Merci à Mme Jean-Baptiste, une enseignante d’origine haïtienne, qui me donnait des bonbons qu’elle ne donnait pas aux autres enfants. Aujourd’hui, je réalise que ça voulait dire « Pauvre enfant. T’es dans un véritable foutoir. Je ne peux rien faire d’autre pour toi. »

Merci à Mme St-Gérard, une autre enseignante d’origine haïtienne que j’ai eue au primaire que j’ai recroisée lors d’une conférence que je donnais aux Journées professionnelles de l’Ordre des travailleurs sociaux et des thérapeutes conjugaux et familiaux du Québec.

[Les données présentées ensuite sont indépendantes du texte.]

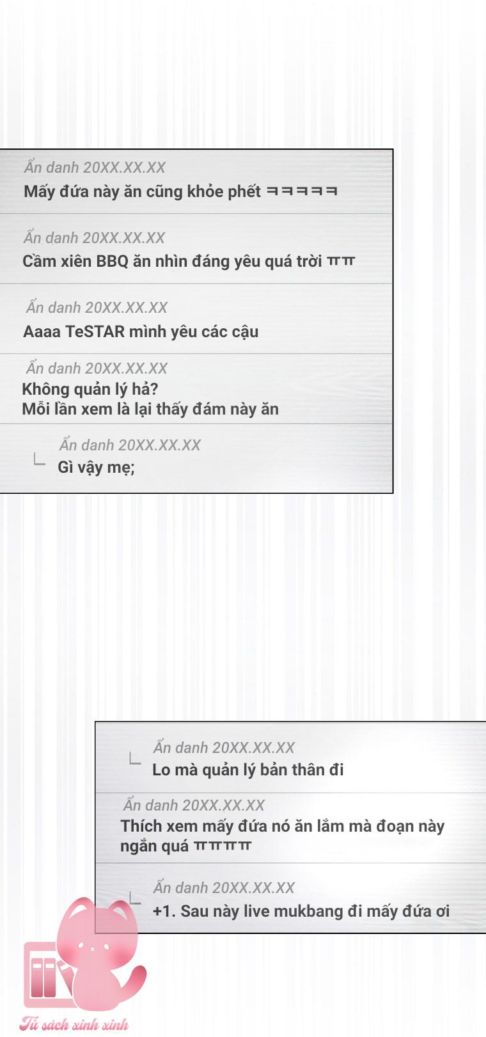The width and height of the screenshot is (486, 1037).
Task: Select comment 'Aaaa TeSTAR mình yêu các cậu'
Action: [x=141, y=331]

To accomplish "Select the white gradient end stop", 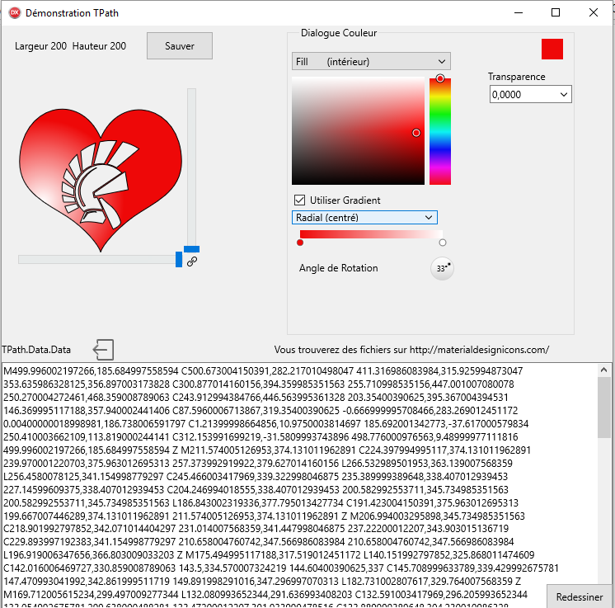I will coord(443,243).
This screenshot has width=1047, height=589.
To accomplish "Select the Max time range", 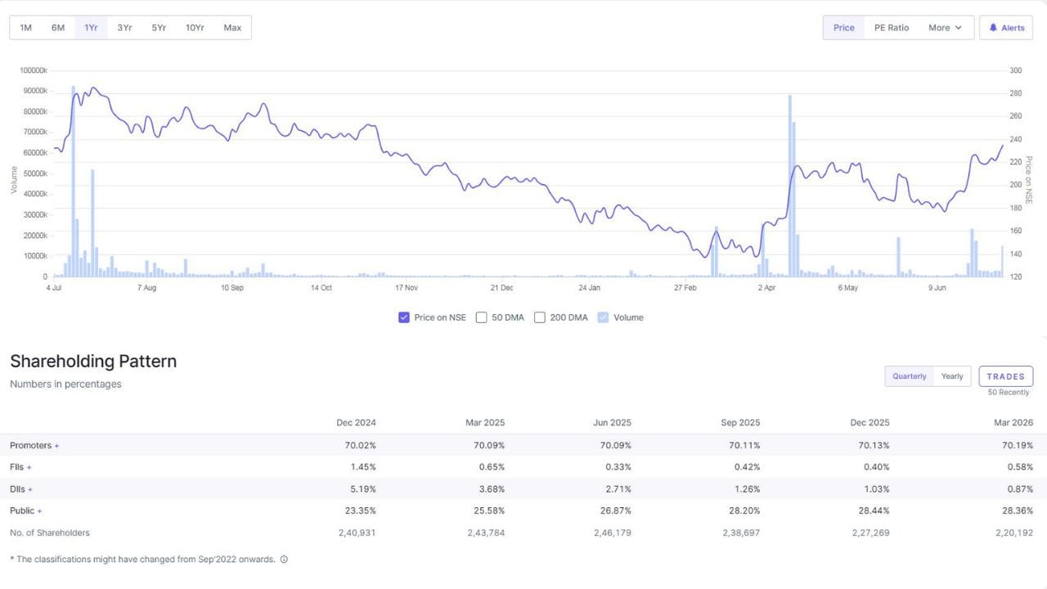I will [x=232, y=28].
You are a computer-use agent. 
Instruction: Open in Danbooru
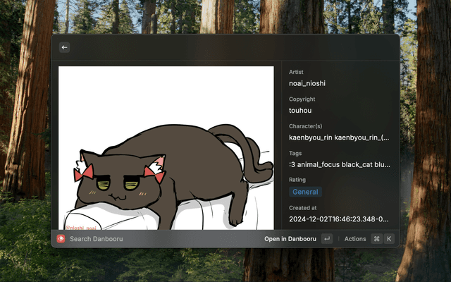[290, 239]
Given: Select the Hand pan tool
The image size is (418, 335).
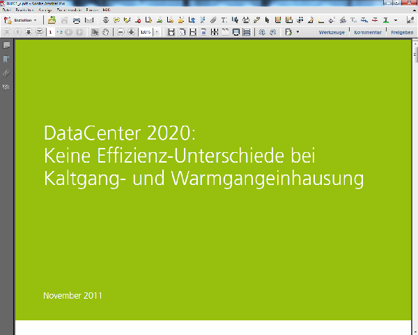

Mme St-Gérard est venue me voir backstage, je l’ai tout de suite reconnue parce que « black don’t crack ». Elle m’a abordée en se rappelant que j’avais voulu faire une chanson à la guitare à la radio étudiante. J’avais raté mon coup solide. Une humiliation pour une enfant au primaire. Mais elle se souvenait surtout que la même année, je suis spontanément remontée sur scène au spectacle de fin d’année, à la guitare, en chantant une chanson que j’avais moi-même écrite, en anglais. Et elle m’a dit « Déjà à cet âge-là, tu étais forte. »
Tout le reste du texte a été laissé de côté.